Investors believe that the global economy might be on the brink of a recession.
Smurfit Kappa will use the proceeds from the new bond issue to redeem €250m in notes that fall due in 2020, and €500m that mature in 2021.
The senior notes to be sold by Smurfit Kappa's subsidiary, Smurfit Kappa Treasury, will mature in 2027. It had initially intended to sell just €500m of the unsecured notes, but there was significant investor demand for the issue.
Earlier this year, Smurfit Kappa undertook a €400m bond sale for paper that matures in 2026. That was used to refinance some of its existing facilities. The new €400m issue carried a coupon, or interest rate, of 2.756pc.
The pool of negative-yielding bonds in the euro area expanded further in August, with almost half of euro-denominated investment-grade corporate debt on the Tradeweb platform now carrying negative yields, Tradeweb said yesterday.
Growing recession risks, a bitter China-US trade war and growing expectations for central bank rate cuts have pushed bond yields across the world lower this year, deepening the pool of assets with sub-zero yields.
Of the roughly €3.4trn of euro investment grade corporate bonds traded on Tradeweb, 49.51pc or €1.68trn worth, have a negative yield, data as of the end of August showed. This stood at around 12pc in January.

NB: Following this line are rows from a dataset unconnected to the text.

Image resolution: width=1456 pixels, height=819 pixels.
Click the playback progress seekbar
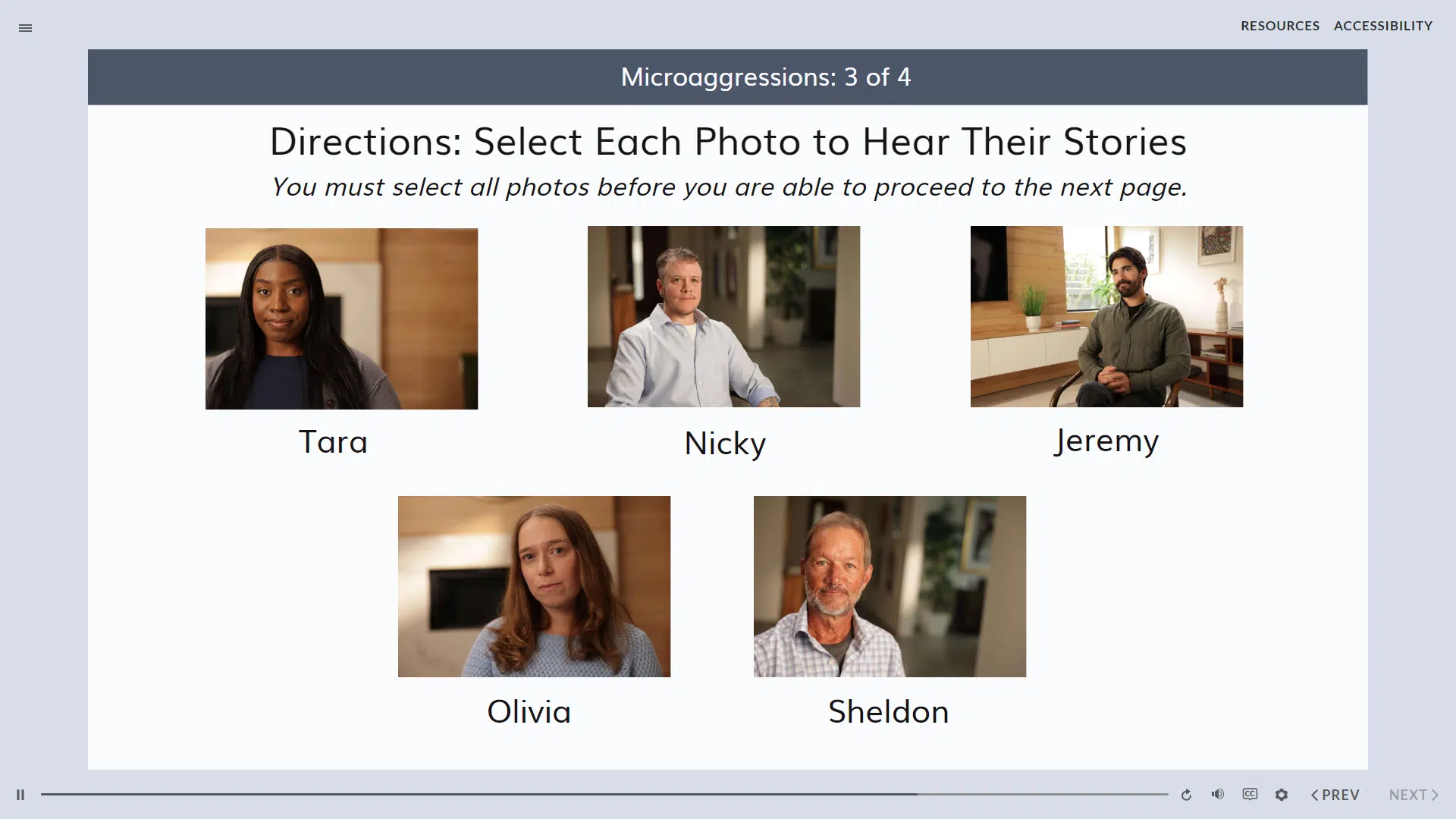coord(604,794)
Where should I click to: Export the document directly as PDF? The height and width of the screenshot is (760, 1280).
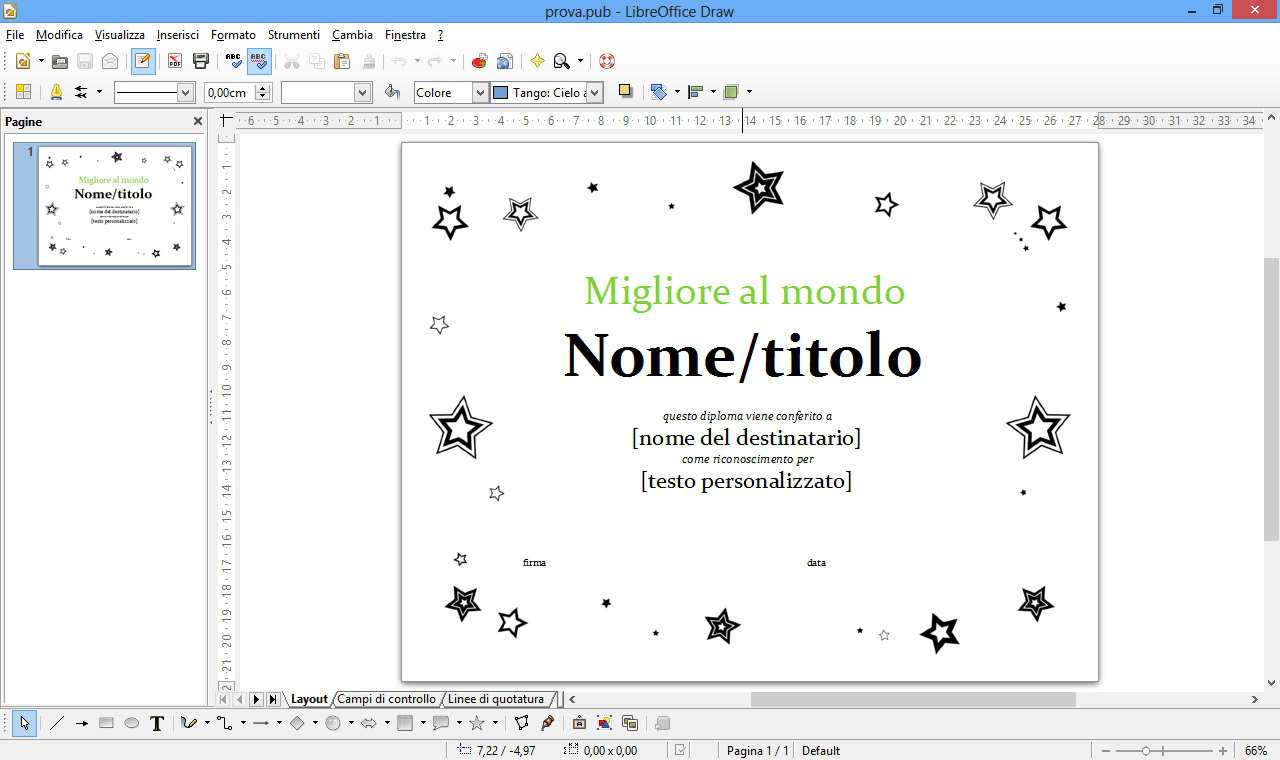[x=175, y=61]
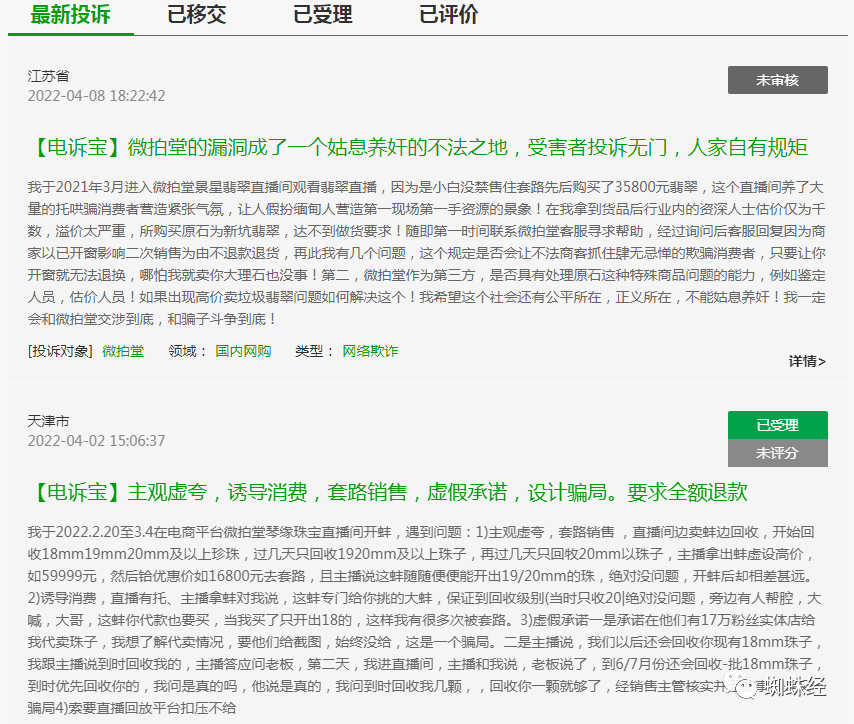Click the gray 未审核 status badge
Viewport: 854px width, 724px height.
(x=777, y=80)
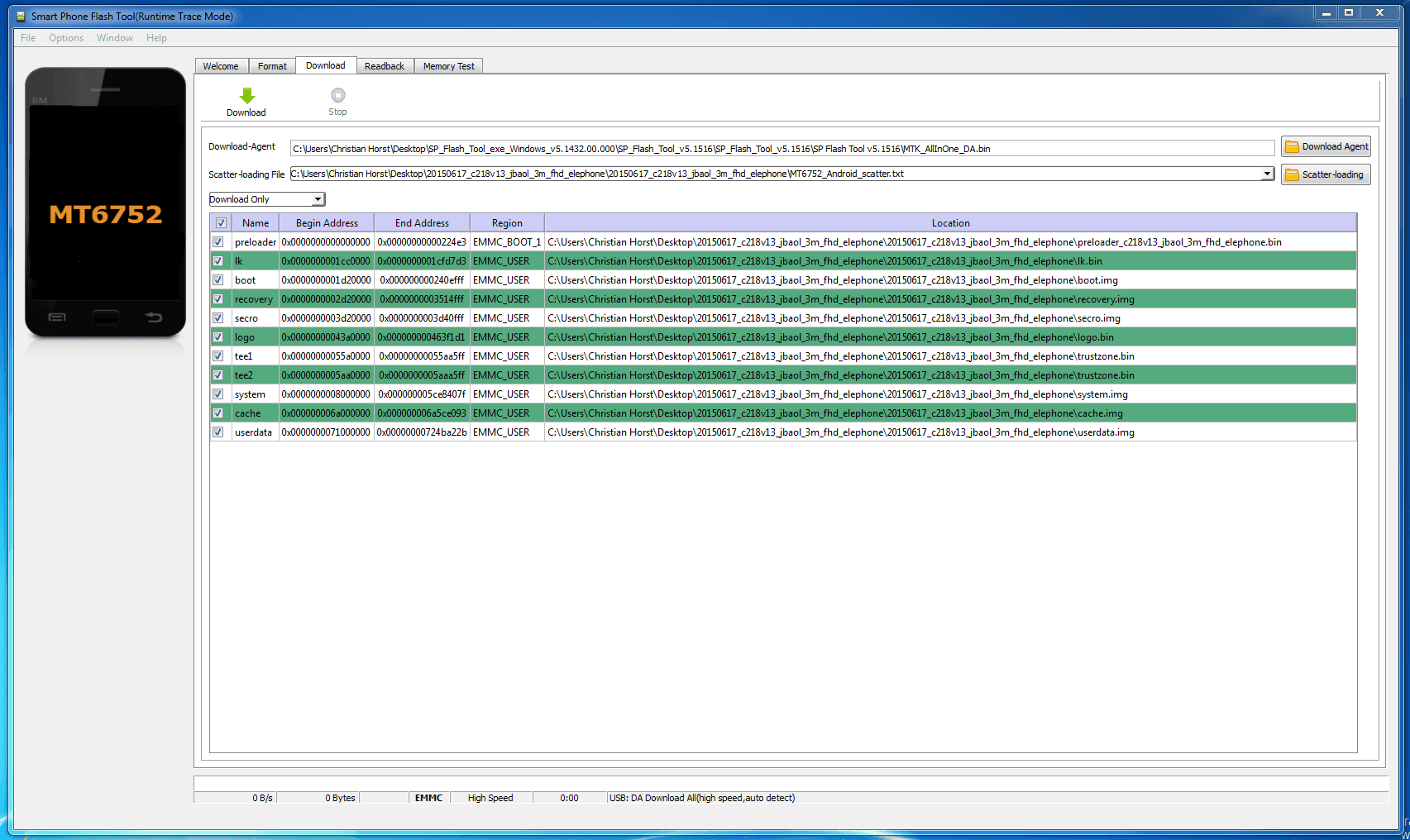
Task: Click the system.img location cell
Action: pyautogui.click(x=837, y=394)
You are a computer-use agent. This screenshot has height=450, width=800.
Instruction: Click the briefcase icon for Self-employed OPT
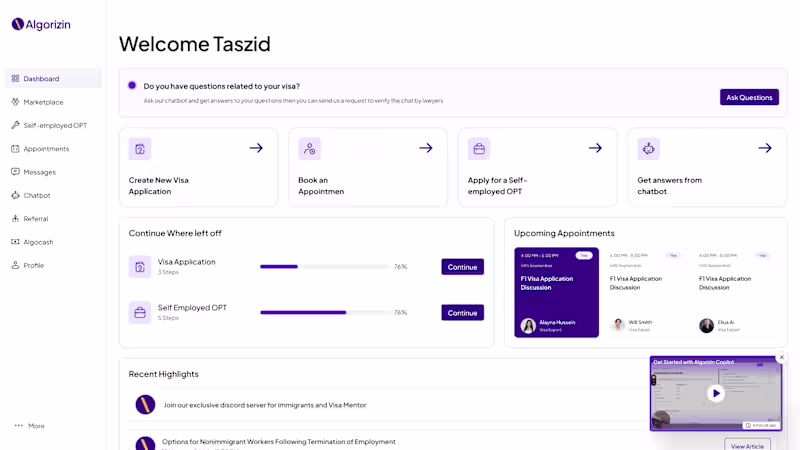(479, 149)
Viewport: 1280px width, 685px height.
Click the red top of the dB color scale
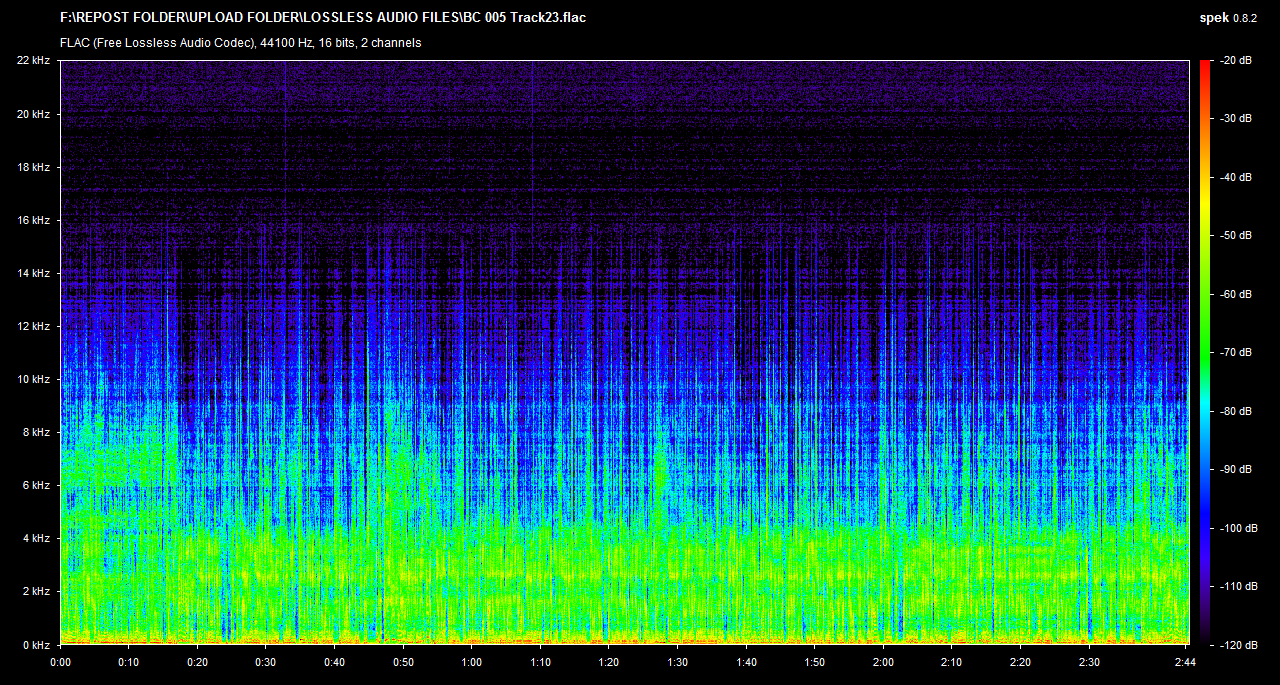(1204, 70)
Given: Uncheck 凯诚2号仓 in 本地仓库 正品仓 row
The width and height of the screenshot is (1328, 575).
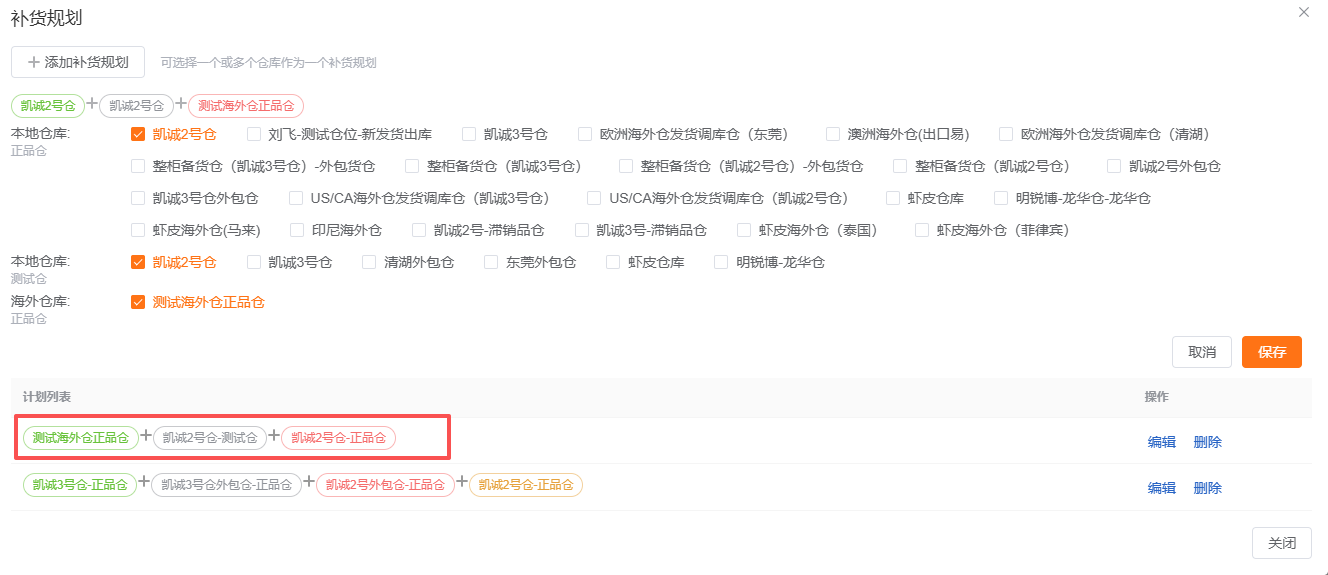Looking at the screenshot, I should (x=139, y=134).
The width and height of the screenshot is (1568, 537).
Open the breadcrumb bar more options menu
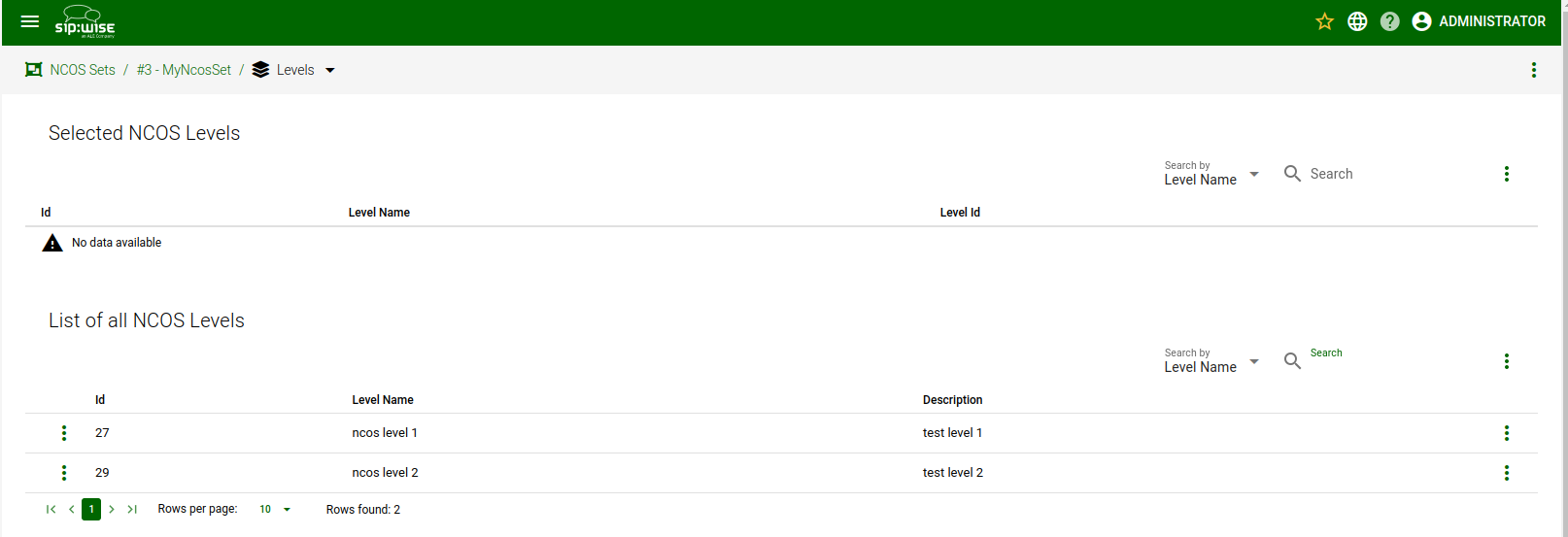point(1533,70)

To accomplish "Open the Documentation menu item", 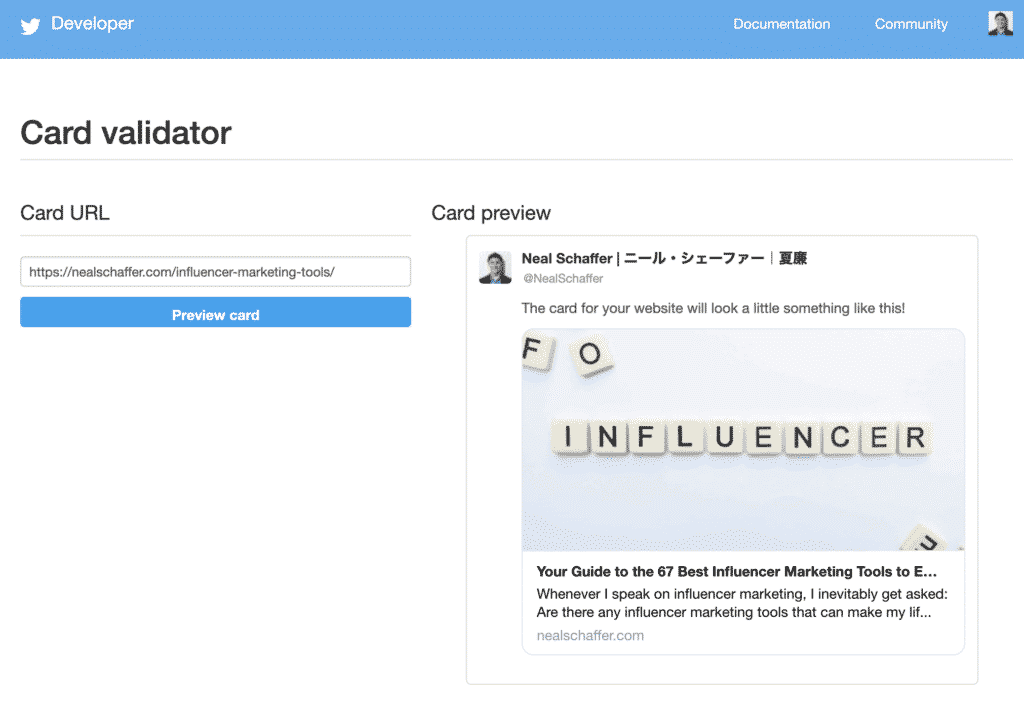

The August number was the highest share on record, according to data compiled from Tradeweb, one of the largest electronic bond trading platforms, that goes back to mid-2016.
"It is perhaps a worry that the pool of negative-yielding corporate bonds has risen so quickly and in a short period of time," said Andrew Milligan, head of global strategy at Aberdeen Standard Investments.
Investors say the growth of negative-yielding bonds reflects deep unease about the current economic outlook and central banks' ability to boost inflation. (Additional reporting: Reuters)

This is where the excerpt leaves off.